The Thin Red Line

The Thin Red Line ★★★★½

Where is God in times of war? Why does he allow these things to happen? Are we not but ash, destined to an eternity of strife and conflict? Where can the beauty be found in times of destruction? What is a man?

Hard to believe Malick made a poetic war film. And a studio film of all things too. But a poetic war film he did indeed make, and a really good one at that. 

All the signature trappings of a Malick film, no narrative structure, whispered voiceover narration, tons of shots of grass swaying in the wind, exceedingly gorgeous cinematography, nature porn, gliding camera movements, and lots of pontification on God and nature. It’s all there. But when you add to that some exceptionally compelling battle sequences and Hans Zimmer’s score, well then you’ve got something pretty special. 

I really liked the lack of any sort of lead. With a cast as positively massive as this one, it’s pretty refreshing to see a more ensemble approach. Plus, just the cast alone is absolutely insane! It’s a shame so many more were left on the cutting room floor, but in any case, this movie has arguably one of the best male casts ever assembled. 

The sound mixing and editing are superb as well. The sound of guns firing and the bustle of the jungle are all crisp. 

Since most of Malick’s films possess a more relaxed paced, naturally there are going to be decent stretches of lull within the film. It got to me a bit towards the end and I actually fell asleep for a few minutes. But in a good sense not because I didn’t care about the film or anything like that. 

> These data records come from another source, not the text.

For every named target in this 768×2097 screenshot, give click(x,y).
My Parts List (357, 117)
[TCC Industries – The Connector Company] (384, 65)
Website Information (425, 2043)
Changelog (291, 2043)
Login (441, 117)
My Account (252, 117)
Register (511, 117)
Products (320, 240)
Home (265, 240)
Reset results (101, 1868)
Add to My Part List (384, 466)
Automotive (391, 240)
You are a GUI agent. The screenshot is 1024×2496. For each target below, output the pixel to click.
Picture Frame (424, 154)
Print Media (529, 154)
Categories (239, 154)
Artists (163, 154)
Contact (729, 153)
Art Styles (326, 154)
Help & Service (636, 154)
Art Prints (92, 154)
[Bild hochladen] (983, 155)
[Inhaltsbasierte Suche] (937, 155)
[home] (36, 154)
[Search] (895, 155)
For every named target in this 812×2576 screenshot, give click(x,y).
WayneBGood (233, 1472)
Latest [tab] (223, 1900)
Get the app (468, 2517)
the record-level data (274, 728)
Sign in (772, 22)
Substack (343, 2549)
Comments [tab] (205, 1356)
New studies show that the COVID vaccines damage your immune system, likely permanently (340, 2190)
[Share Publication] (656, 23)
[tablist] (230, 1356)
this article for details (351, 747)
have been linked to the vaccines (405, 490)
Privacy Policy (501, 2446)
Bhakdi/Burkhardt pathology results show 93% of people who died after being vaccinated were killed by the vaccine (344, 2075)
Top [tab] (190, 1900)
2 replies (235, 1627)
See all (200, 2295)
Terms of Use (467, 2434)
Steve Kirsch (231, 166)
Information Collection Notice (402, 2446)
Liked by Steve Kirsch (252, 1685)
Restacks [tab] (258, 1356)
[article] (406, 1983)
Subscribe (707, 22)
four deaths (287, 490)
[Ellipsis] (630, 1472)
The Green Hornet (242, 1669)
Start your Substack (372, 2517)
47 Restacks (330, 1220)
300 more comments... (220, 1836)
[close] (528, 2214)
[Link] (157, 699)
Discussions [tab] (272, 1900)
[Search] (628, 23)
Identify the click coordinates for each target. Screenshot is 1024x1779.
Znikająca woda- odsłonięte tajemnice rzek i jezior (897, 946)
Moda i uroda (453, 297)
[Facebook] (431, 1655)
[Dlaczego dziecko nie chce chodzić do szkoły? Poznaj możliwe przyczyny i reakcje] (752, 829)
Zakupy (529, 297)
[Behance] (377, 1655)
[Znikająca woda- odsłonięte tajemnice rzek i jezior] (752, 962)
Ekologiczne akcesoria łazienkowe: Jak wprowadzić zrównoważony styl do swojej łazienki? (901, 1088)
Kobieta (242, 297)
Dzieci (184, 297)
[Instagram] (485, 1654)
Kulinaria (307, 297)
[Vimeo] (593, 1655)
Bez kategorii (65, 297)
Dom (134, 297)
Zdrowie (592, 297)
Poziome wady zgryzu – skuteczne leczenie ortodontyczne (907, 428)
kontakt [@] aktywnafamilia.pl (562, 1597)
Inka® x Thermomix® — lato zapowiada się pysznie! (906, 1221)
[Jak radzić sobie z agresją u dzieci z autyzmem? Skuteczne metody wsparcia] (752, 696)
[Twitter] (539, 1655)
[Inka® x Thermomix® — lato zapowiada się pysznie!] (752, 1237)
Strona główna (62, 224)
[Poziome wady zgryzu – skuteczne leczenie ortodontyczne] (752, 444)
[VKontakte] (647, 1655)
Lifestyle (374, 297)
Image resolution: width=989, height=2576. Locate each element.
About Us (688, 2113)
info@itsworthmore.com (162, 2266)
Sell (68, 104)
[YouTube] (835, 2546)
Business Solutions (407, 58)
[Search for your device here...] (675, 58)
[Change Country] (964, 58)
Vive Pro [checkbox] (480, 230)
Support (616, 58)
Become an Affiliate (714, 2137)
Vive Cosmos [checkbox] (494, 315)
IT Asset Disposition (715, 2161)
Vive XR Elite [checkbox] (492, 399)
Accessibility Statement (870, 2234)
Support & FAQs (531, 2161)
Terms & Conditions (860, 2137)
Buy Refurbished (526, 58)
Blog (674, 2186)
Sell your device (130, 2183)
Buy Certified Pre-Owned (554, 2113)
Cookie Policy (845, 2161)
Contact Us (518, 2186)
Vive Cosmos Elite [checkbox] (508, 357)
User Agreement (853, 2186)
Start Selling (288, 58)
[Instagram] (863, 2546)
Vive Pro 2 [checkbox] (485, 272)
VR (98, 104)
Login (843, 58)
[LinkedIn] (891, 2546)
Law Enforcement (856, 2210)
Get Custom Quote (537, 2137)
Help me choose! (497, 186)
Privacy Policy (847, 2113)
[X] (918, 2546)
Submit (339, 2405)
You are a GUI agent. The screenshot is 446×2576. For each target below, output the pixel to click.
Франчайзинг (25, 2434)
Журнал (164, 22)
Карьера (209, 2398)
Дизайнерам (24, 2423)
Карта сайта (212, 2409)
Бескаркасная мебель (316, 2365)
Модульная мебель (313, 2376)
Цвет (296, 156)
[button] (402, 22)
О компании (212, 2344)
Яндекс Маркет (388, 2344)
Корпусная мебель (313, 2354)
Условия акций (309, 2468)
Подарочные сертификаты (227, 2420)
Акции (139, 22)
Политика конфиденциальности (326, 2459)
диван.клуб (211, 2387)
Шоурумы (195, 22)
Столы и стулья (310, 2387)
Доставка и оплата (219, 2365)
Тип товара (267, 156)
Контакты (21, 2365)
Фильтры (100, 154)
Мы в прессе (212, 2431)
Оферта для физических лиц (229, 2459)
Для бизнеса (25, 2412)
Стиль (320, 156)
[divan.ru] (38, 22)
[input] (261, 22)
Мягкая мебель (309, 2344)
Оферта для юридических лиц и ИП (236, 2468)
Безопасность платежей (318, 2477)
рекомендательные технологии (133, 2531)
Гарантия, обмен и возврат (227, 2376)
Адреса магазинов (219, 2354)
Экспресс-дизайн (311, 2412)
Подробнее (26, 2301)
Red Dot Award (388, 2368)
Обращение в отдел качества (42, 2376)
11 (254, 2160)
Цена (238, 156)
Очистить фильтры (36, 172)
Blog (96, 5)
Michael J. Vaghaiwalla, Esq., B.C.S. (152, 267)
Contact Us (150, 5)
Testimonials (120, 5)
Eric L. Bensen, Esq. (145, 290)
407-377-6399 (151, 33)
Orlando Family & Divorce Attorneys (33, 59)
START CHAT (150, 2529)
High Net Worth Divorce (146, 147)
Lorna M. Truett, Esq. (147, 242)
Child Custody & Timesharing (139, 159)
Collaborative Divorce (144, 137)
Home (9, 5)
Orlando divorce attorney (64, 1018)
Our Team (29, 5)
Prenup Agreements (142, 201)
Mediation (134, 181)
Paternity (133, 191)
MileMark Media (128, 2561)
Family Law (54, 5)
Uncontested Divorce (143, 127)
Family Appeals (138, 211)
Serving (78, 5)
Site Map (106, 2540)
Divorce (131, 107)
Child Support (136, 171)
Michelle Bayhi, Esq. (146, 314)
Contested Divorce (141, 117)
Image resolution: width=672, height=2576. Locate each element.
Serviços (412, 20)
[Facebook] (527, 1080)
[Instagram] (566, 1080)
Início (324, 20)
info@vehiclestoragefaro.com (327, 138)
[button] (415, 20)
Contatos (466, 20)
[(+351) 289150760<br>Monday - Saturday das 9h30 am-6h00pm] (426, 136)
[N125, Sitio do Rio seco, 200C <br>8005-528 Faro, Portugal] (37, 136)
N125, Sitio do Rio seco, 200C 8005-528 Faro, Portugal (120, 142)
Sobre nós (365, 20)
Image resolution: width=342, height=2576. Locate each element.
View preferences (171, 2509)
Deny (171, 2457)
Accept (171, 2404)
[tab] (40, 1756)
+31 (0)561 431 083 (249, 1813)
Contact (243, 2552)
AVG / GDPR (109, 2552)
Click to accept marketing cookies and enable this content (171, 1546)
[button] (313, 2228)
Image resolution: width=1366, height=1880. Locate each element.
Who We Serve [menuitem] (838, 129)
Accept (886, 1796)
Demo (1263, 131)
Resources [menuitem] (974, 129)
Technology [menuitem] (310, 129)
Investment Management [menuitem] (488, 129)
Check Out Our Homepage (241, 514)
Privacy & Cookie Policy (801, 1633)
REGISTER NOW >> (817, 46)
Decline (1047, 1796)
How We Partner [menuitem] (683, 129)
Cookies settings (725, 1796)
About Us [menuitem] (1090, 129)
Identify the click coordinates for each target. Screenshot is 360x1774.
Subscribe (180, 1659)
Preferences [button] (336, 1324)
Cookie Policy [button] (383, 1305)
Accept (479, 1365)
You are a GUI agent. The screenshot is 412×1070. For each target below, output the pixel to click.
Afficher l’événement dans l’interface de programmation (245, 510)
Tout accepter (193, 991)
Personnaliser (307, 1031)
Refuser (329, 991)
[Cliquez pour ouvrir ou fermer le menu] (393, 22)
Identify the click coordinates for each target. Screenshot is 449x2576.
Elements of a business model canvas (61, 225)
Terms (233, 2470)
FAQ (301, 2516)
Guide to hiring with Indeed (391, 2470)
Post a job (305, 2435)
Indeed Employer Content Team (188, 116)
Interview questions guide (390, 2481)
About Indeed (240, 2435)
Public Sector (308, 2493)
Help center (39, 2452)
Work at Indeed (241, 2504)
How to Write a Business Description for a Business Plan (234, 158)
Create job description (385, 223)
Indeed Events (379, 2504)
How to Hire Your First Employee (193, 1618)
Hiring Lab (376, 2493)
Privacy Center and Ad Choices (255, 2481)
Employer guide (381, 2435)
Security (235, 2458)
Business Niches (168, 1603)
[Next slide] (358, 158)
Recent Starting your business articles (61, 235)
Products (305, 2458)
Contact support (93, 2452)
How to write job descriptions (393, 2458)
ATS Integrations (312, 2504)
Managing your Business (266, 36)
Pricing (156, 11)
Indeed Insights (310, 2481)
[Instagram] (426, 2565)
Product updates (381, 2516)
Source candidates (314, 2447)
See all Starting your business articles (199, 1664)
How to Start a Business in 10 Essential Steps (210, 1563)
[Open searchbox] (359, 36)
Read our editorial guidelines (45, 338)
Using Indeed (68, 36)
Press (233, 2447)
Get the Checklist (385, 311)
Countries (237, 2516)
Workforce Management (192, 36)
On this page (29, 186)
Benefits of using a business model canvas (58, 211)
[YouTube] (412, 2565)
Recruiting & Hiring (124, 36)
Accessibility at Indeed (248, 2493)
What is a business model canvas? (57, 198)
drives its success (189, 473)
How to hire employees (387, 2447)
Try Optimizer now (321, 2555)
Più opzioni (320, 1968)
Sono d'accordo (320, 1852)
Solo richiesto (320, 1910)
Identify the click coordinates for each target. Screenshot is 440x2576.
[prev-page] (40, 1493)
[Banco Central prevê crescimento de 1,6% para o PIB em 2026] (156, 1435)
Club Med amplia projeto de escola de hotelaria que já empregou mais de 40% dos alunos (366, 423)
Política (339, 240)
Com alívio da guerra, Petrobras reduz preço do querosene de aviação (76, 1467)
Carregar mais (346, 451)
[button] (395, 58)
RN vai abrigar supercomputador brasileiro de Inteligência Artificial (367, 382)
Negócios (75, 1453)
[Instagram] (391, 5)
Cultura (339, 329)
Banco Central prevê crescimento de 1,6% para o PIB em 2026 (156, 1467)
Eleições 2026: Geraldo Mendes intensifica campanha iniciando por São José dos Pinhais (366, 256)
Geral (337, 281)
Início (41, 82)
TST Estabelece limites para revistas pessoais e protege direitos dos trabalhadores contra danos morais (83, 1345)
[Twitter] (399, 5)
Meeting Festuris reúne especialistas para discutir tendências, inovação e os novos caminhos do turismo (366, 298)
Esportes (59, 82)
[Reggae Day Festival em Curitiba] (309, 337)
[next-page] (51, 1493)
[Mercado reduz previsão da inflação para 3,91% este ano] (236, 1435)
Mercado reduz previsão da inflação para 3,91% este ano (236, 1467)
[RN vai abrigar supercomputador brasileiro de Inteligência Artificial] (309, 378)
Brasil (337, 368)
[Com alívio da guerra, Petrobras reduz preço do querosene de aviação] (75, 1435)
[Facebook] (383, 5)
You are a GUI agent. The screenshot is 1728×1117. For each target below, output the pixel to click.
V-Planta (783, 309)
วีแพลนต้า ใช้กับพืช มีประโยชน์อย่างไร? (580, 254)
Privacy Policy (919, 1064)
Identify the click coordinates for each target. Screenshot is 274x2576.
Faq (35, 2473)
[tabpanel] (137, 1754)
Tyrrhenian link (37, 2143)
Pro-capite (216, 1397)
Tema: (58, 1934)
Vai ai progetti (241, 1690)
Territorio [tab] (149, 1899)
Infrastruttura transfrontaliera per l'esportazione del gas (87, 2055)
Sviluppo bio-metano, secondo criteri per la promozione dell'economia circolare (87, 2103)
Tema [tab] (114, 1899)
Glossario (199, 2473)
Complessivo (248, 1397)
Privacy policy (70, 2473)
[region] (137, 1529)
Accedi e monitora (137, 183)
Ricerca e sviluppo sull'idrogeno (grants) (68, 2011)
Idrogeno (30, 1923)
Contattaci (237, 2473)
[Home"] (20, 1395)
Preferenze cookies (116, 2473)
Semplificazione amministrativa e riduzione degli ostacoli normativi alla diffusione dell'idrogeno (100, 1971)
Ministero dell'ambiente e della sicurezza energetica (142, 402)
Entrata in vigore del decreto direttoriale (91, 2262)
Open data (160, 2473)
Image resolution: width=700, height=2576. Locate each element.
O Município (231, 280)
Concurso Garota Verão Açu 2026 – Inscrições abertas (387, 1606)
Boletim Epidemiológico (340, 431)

Love him or hate him, Malick is a unique director. I personally love his style, and was really surprised to see how well he was able to handle the tension and chaos of the many gunfights in the film. It’s always nice to see a director step out of their comfort zone and create something different. Plus, this being Malick’s first film in twenty years following Days of Heaven, that’s pretty impressive. 

Required viewing for any Malick fan.